**Excerpted records**:
━━━━

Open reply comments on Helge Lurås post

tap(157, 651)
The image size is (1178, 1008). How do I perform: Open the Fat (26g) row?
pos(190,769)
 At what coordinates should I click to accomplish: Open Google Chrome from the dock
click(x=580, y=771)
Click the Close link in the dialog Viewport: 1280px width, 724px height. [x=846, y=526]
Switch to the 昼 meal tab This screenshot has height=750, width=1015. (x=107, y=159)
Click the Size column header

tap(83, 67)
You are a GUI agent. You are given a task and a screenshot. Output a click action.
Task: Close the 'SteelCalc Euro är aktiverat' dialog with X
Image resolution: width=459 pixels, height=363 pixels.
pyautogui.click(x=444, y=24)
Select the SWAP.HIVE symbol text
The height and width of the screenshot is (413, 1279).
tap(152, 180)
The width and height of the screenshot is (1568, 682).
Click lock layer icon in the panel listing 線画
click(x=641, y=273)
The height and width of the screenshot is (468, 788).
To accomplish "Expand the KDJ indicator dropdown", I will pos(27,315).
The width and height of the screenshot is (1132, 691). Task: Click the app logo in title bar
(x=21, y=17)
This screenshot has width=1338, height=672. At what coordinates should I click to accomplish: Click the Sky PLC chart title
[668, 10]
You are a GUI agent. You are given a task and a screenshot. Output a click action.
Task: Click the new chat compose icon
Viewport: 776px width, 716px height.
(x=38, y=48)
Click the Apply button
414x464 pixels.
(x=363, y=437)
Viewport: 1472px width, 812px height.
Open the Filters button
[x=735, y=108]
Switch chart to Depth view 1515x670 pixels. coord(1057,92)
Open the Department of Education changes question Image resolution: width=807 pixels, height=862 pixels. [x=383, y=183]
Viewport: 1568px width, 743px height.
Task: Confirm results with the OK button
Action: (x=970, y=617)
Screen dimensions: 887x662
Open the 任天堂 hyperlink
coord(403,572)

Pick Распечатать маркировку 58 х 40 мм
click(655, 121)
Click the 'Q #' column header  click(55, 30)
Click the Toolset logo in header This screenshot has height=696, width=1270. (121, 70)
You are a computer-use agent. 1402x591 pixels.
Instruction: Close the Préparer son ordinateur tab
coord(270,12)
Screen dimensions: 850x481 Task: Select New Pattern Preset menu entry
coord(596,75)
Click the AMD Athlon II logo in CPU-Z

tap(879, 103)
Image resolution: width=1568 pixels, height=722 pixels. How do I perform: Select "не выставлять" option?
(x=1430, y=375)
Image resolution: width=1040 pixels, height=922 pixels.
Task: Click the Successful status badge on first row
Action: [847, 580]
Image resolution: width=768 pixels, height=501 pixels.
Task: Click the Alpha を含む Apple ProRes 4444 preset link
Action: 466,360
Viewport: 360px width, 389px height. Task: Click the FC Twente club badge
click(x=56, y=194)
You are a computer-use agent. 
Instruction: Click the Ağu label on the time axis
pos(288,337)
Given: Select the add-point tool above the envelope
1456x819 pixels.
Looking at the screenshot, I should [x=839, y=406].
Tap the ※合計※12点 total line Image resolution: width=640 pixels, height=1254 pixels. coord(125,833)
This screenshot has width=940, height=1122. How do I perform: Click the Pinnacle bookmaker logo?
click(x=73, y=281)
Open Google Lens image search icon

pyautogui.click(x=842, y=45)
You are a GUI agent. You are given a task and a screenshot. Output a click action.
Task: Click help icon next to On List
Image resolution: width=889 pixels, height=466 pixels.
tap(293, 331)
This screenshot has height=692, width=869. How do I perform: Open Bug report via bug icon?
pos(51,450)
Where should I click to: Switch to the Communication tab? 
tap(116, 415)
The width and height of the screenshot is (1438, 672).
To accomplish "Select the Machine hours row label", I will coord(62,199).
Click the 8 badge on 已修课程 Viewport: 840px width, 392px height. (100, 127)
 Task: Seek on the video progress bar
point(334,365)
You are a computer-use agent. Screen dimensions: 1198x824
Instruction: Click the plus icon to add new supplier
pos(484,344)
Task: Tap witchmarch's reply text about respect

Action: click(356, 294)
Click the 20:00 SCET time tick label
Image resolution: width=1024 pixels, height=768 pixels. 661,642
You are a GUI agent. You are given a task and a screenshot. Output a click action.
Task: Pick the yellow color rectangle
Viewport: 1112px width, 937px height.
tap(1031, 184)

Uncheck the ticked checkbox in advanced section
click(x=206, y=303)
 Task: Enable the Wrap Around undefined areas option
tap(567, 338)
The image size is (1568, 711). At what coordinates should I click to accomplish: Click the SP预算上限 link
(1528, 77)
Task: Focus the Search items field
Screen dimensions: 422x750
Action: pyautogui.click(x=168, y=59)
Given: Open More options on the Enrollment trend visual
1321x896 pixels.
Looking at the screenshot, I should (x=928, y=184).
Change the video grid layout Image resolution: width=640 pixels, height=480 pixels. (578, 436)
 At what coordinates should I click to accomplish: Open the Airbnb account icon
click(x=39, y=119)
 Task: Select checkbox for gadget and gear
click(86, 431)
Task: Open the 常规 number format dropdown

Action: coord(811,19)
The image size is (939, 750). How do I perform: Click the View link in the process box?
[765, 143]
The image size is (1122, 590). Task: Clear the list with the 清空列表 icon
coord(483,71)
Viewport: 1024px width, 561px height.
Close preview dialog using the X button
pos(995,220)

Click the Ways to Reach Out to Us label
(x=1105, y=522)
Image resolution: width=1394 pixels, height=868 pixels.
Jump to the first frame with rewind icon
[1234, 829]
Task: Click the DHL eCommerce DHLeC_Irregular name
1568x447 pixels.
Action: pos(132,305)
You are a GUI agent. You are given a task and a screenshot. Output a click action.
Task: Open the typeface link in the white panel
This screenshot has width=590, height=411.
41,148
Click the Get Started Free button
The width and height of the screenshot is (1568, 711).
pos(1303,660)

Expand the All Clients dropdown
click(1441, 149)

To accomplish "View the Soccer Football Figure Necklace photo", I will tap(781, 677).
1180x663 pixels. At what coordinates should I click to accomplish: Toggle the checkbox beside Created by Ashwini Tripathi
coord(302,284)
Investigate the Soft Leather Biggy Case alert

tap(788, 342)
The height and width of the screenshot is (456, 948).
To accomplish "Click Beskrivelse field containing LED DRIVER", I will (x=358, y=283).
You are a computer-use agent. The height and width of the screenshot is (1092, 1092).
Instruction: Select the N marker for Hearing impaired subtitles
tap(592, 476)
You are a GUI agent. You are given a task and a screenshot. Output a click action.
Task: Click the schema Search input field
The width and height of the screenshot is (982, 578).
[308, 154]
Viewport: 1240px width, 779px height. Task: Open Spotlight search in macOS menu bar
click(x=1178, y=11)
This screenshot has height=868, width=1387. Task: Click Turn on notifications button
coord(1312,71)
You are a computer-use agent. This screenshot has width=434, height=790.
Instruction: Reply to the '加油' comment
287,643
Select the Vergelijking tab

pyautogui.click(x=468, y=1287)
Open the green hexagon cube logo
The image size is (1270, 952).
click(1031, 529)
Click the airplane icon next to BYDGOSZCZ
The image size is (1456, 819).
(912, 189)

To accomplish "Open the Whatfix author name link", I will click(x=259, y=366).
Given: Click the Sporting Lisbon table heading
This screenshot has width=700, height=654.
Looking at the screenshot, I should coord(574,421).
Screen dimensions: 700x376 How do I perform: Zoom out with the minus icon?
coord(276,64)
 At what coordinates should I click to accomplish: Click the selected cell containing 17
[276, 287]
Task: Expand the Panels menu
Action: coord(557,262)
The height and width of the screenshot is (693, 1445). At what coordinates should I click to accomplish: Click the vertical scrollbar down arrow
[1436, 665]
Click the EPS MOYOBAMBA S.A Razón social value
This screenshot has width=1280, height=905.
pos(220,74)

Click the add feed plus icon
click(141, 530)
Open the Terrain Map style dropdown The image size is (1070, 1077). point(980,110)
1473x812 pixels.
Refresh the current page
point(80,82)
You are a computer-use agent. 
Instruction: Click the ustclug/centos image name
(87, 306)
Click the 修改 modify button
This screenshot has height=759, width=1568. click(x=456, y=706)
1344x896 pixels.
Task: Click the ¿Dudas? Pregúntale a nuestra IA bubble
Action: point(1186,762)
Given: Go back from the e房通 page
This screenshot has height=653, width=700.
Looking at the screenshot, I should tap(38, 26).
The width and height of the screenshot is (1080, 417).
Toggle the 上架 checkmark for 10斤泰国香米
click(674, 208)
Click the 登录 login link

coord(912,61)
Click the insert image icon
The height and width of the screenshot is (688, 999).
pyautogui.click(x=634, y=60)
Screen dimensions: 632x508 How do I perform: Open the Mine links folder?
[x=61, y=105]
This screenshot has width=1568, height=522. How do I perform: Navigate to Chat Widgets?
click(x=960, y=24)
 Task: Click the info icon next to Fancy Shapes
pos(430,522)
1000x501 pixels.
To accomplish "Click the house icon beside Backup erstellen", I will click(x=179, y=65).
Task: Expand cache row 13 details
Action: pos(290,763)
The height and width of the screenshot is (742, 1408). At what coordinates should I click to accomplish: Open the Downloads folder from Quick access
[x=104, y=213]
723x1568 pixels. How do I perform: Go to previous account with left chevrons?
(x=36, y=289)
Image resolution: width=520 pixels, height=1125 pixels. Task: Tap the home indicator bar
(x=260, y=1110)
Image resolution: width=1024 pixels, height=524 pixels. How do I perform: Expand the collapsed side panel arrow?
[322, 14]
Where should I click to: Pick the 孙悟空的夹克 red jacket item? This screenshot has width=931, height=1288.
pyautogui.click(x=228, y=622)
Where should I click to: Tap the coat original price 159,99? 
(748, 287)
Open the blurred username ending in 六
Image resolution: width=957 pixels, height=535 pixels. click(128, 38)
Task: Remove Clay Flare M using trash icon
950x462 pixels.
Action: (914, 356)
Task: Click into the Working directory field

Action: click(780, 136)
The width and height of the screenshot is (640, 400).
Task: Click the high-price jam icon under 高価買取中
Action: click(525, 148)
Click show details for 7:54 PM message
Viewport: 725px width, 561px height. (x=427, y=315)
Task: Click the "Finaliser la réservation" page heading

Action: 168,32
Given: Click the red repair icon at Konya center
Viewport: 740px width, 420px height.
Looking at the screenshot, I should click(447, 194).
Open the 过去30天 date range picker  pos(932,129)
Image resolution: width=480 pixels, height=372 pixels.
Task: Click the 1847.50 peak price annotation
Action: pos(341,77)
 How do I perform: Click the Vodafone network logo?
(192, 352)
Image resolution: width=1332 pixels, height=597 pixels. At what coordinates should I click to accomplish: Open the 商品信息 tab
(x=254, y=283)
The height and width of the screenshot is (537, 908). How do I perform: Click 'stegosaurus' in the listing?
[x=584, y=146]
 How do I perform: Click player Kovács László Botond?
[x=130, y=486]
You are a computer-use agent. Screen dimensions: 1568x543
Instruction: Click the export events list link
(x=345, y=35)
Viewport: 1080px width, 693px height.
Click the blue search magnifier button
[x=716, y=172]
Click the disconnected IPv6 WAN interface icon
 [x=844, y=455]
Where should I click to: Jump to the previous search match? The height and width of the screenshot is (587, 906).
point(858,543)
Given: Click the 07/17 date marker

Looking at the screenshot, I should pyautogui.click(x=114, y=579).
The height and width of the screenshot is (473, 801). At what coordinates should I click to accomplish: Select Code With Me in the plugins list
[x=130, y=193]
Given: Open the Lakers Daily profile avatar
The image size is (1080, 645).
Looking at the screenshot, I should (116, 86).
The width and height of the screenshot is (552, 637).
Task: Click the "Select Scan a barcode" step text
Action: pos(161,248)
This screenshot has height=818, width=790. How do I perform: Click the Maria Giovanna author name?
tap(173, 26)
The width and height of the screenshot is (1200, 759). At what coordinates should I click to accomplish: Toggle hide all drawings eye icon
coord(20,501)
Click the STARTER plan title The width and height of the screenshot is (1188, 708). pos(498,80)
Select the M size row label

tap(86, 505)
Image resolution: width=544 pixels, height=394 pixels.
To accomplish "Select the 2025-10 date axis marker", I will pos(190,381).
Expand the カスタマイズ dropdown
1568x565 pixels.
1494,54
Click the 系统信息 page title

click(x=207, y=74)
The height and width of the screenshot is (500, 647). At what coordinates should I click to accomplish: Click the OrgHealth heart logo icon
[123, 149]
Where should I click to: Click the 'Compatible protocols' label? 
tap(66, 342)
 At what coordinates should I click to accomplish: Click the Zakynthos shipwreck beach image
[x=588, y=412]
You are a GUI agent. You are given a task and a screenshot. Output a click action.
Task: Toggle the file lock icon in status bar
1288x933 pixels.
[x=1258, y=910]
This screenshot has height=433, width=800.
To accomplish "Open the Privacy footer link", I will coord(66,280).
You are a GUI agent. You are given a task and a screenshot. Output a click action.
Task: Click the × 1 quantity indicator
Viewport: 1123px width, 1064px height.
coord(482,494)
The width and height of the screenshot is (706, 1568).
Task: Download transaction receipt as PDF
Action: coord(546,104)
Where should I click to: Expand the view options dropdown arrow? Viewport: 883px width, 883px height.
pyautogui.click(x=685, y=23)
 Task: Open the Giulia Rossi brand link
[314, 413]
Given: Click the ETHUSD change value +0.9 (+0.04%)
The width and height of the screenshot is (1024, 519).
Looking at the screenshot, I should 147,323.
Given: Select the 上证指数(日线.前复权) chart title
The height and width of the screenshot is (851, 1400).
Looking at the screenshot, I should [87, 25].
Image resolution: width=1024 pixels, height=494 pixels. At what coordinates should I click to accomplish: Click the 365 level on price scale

━━━━

Where the line containing "The width and height of the screenshot is (1024, 519)." appears in the data above, begin there and reproduce every line to the end exactly; include nothing else.

The width and height of the screenshot is (1024, 519).
Looking at the screenshot, I should 147,323.
Given: Select the 上证指数(日线.前复权) chart title
The height and width of the screenshot is (851, 1400).
Looking at the screenshot, I should [87, 25].
Image resolution: width=1024 pixels, height=494 pixels. At what coordinates should I click to accomplish: Click the 365 level on price scale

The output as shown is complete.